Beberapa orang (dari negara lain) bahkan nekat salat di belakang dekat Maqam Ibrahim, padahal arus putaran manusia padat. Itu yang membuat regua kami, antara lain, terkaget-kaget karena terpaksa tiba-tiba harus menghindar agar tidak menabrak orang-orang yang salat itu. Padahal dorongan arus manusia dari belakang untuk terus berjalan ke depan kuat. Kalau kami dalam barisan regu tidak saling menjaga diri bisa jadi ikut goyah dan jatuh.
Setiap saya berada di multazam, daerah antara Hajar Aswad dan pintu Ka’bah (tempat berdoa yang paling mustajab), saya curahkan semua doa, untuk saya, keluarga dan doa titipan dari kerabat dan teman-teman di tanah air. Semoga doa-doa saya didengar dan dikabulkan Allah SWT. Amin. Mungkin karena saking khusuknya, salah satu anggota regu kami tiba-tiba mengomando: ”Ini sudah putaran ketujuh (terakhir)”. Lo, karet gelang saya di tangan kiri masih satu, jadi masih enam putaran belum tujuh. Di tengah saling keraguan akhirnya dicapai kata sepakat, lebih baik digenapkan ke atas daripada ke bawah. Artinya, mengikuti sekali lagi putaran.
Sehabis thowaf, sholat 2 rakaat di belakang Maqam Ibrahim, terus mundur ke deretan kran air zam-zam yang berjejer dan selalu dipenuhi jemaah. Sambil minum air zam-zam yang dingin (di sini tak ada yg not cold, kecuali di dalam Masjidil Haram), yang didahului berdoa memohon kepada Allah SWT (sambil menghadap Ka’bah) diberi ilmu yg bermanfaat, rezeki yg banyak dan kesembuhan dari segala penyakit. Amin. Lalu menuju bukit Sofa dan Marwa untuk sa’i. Suasana memang saling berdesakan karena kami mengambil tempat bersa’i di lantai 1. Lantai 2 memang agak longgar, lantai 3 sedang dibangun.
Sambil berjalan pelan sekhusuk mungkin, kadang berlari-lari kecil ketika melewati batas antar dua lampu neon hijau yang memanjang di atas (ini adalah tempat ceruk (dulu) yg harus dilewati Hajar, istri Nabi Ibrahim AS, ketika mencari air untuk putranya, Ismail AS).
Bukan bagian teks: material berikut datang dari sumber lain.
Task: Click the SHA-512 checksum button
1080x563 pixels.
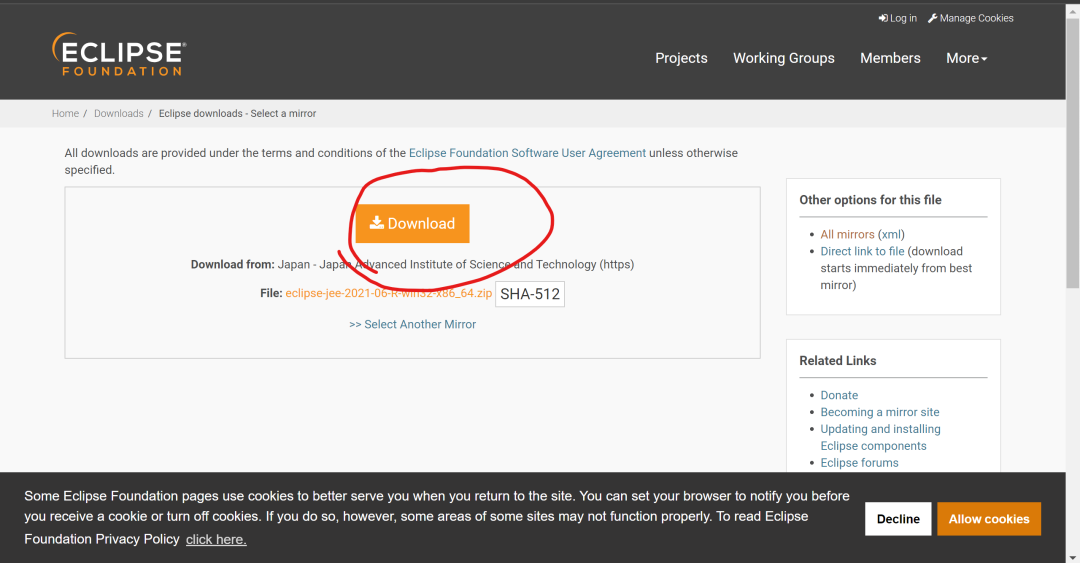Action: [x=530, y=294]
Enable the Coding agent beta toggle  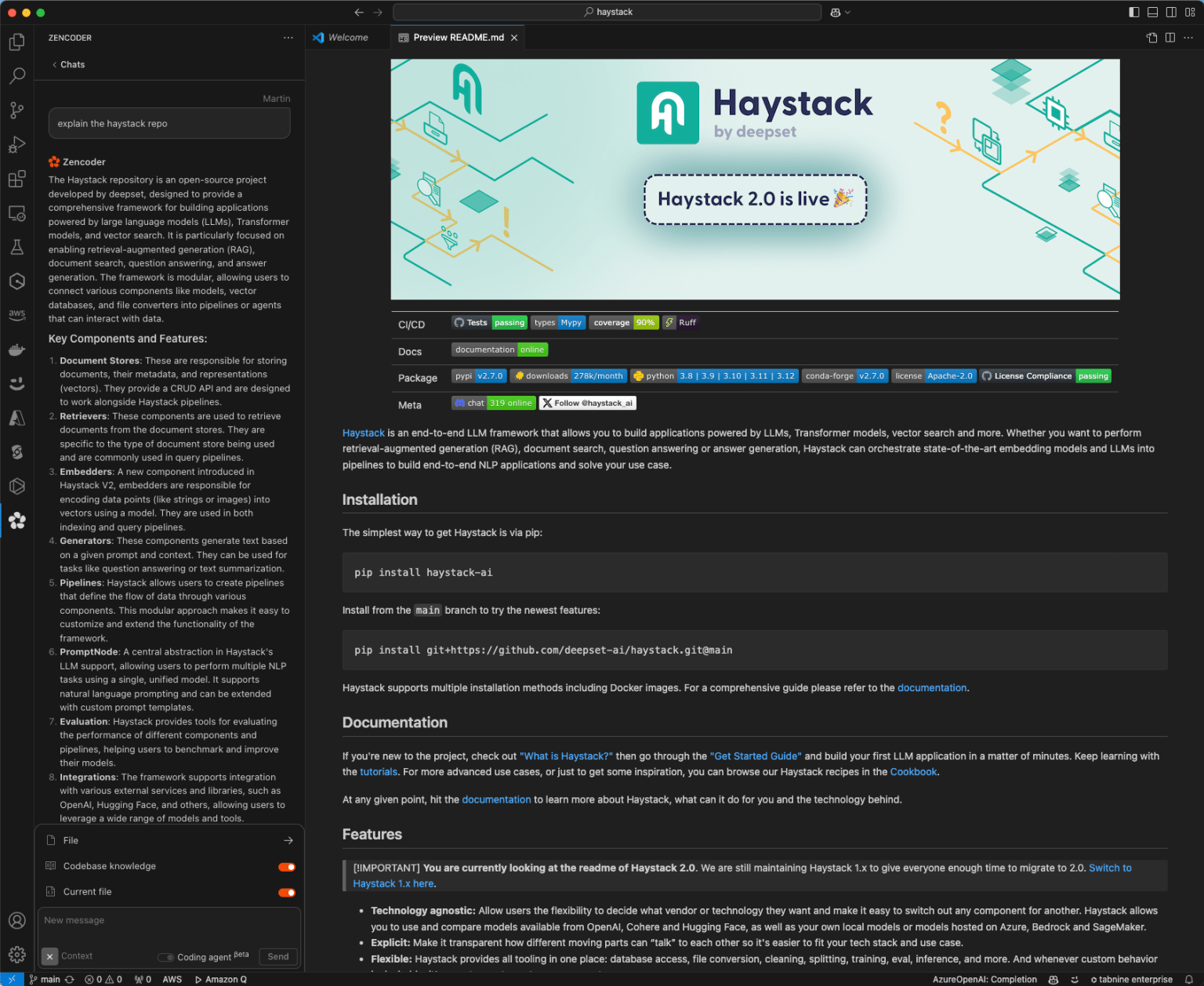[165, 957]
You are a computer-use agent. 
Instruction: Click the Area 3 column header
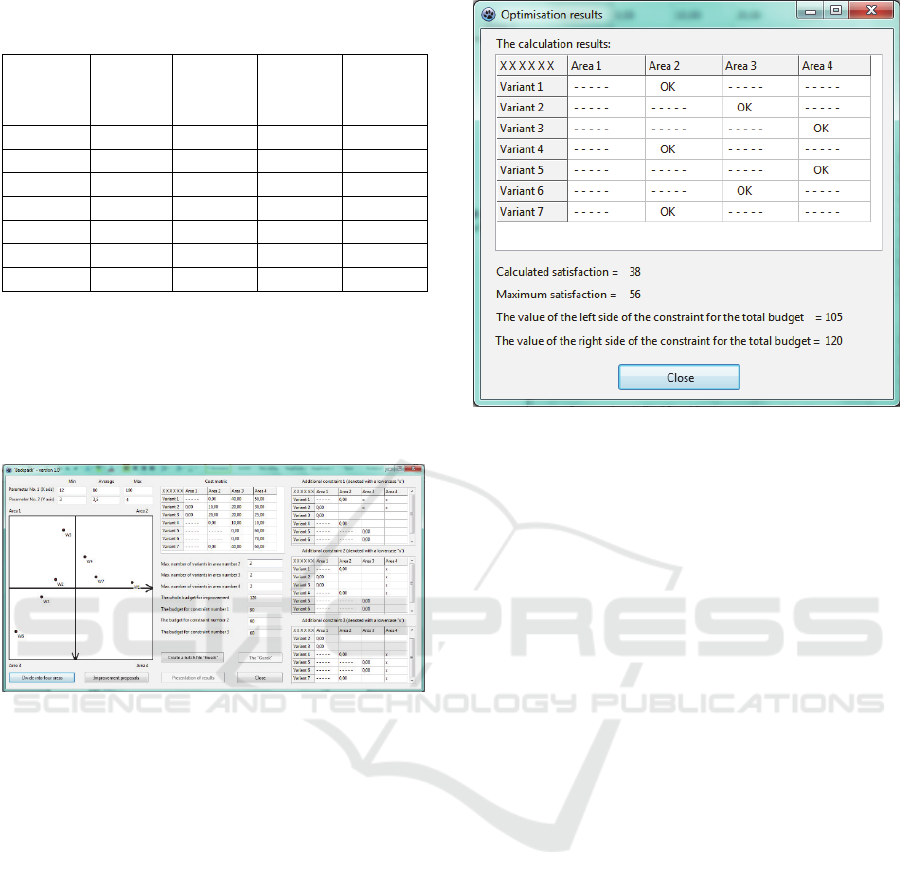coord(760,66)

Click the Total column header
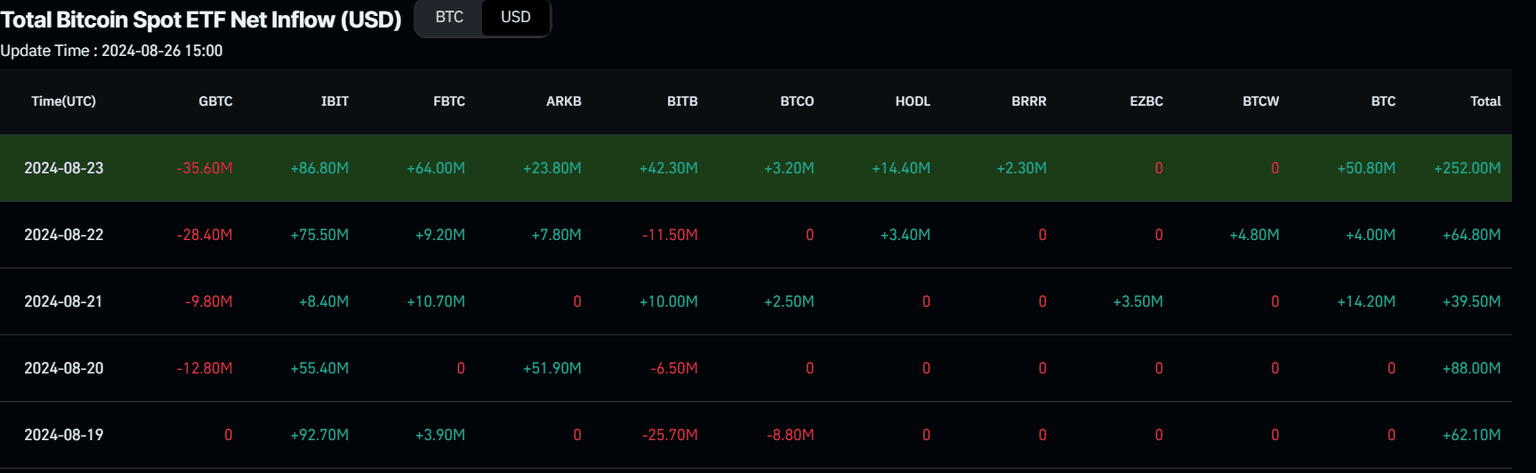[1485, 101]
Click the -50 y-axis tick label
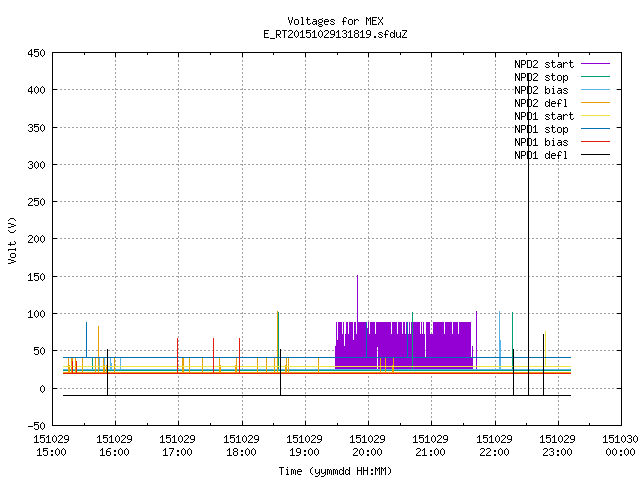The image size is (640, 480). [36, 426]
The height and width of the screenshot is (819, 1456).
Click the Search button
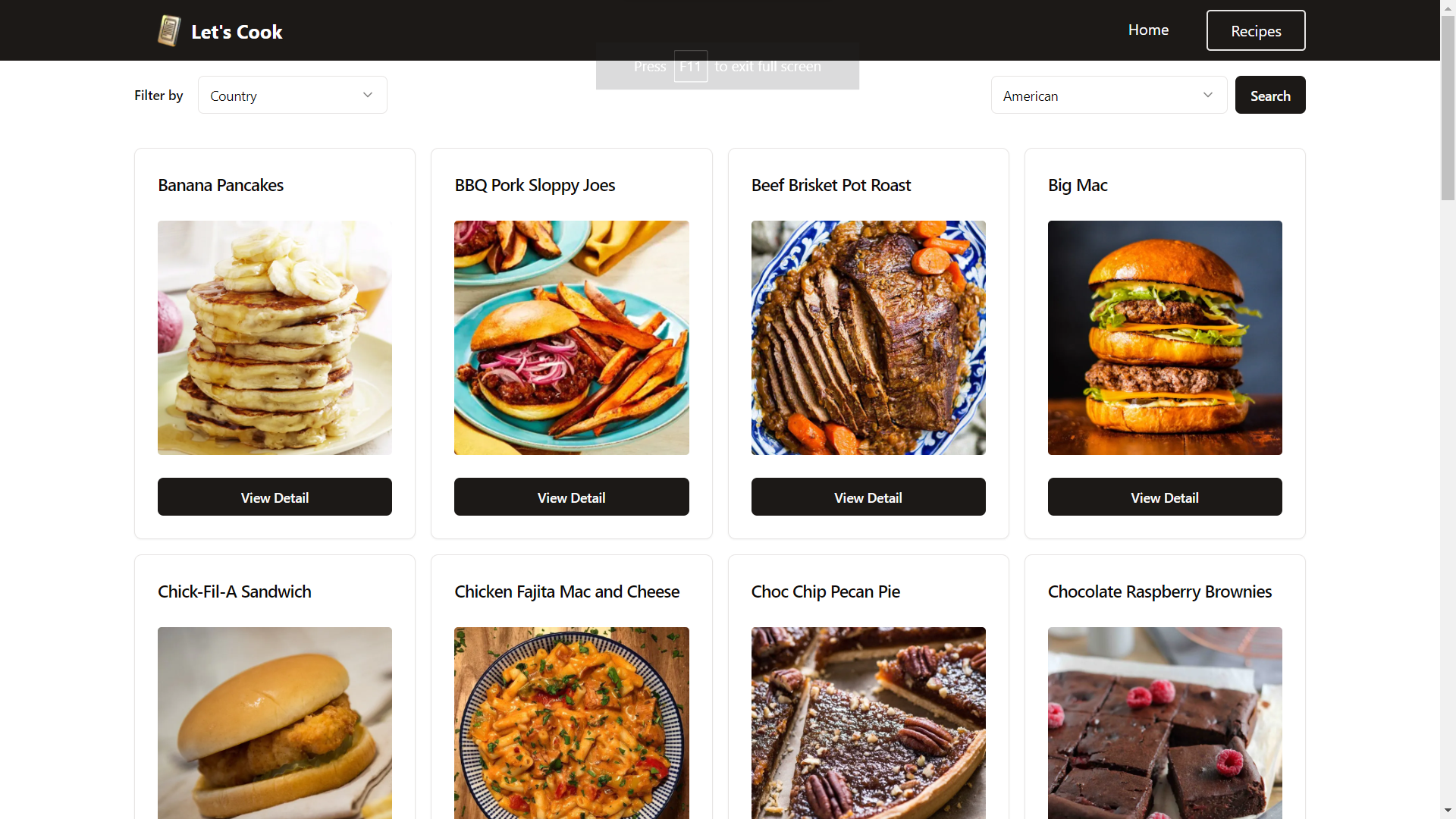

Namun, adab Islam yang harus menghormati sesama jamaah sering diabaikan, termasuk menyerobot hak kaum difabel (different abilities people) yang sudah disediakan jalan khusus untuk kursi roda. Di jalur ini banyak orang yg bukan difabel ikut menyusurinya padahal bukan sanak difabel yg berada di kursi roda.
Tak pernah terbayangkan oleh saya, bagaimana keadaan jalur Sofa dan Marwa yg membentang sekitar 450 meter dengan sebelas pintu gerbang di sisi-sisinya, ketika pada 1400 H (1979 M), Juhaiman Al-Utaibi, seorang Wahhabi ortodok dari kalangan suku konservatif Najd, bersama kelompoknya mengambil alih Masjidil Haram dengan cara kekerasan sehingga banyak jamaah tersandera –termasuk dari Indonesia ada yang meninggal dan terluka tapi kemudian dibebaskan. Banyak pasukan Juhaiman bersenjatakan Kalasnikov dan tentara Kerajaan bersimbah darah dan terbunuh (baca "Kudeta Mekkah, Sejarah Yang Tak Terkuak" karya Yaroslav Trofimov koresponden The Wall Street Journal, 2007). Padahal sabda Nabi Muhammad SAW: ”Diharamkan bagimu membawa senjata ke Mekah”. Serta hadis yg lain: ”Tidaklah dibolehkan melakukan perang di Mekah bagi orang-orang sbeleum saya, dan tetap terlarang untuk orang-orang setelah saya”. (Bersambung ke posting berikutnya).

Madinah ke Mekah






Senin, 3 Desember 2007, zuhur dan ashar saya tidak berjamaah di Nabawi karena sesudah mengejar Raudhan semalam hampir tidak tidur. Jelas, salat Arbain (salat wajib berjamaah selama 8 hari berturut tak terputus di masjid Nabawi) saya tak terpenuhi, juga teman seregu. Saya selalu diingatkan orang agar selalu fokus ke ibadah haji yg wajib, sedang salat Arbain sunah. Jangan sampai terforsir mengejar yg sunah, pada saat menjalankan ibadah wajib tenaganya kedodoran. Hari pertama tiba di Madinah saja saya sudah kehilangan tenaga, hari berikutnya konsentrasi beribadah sambil memulihkan stamina, tidur dicukupkan, makan yg banyak tambah buah (pisang dan apel banyak dijual Madina maupun Mekah).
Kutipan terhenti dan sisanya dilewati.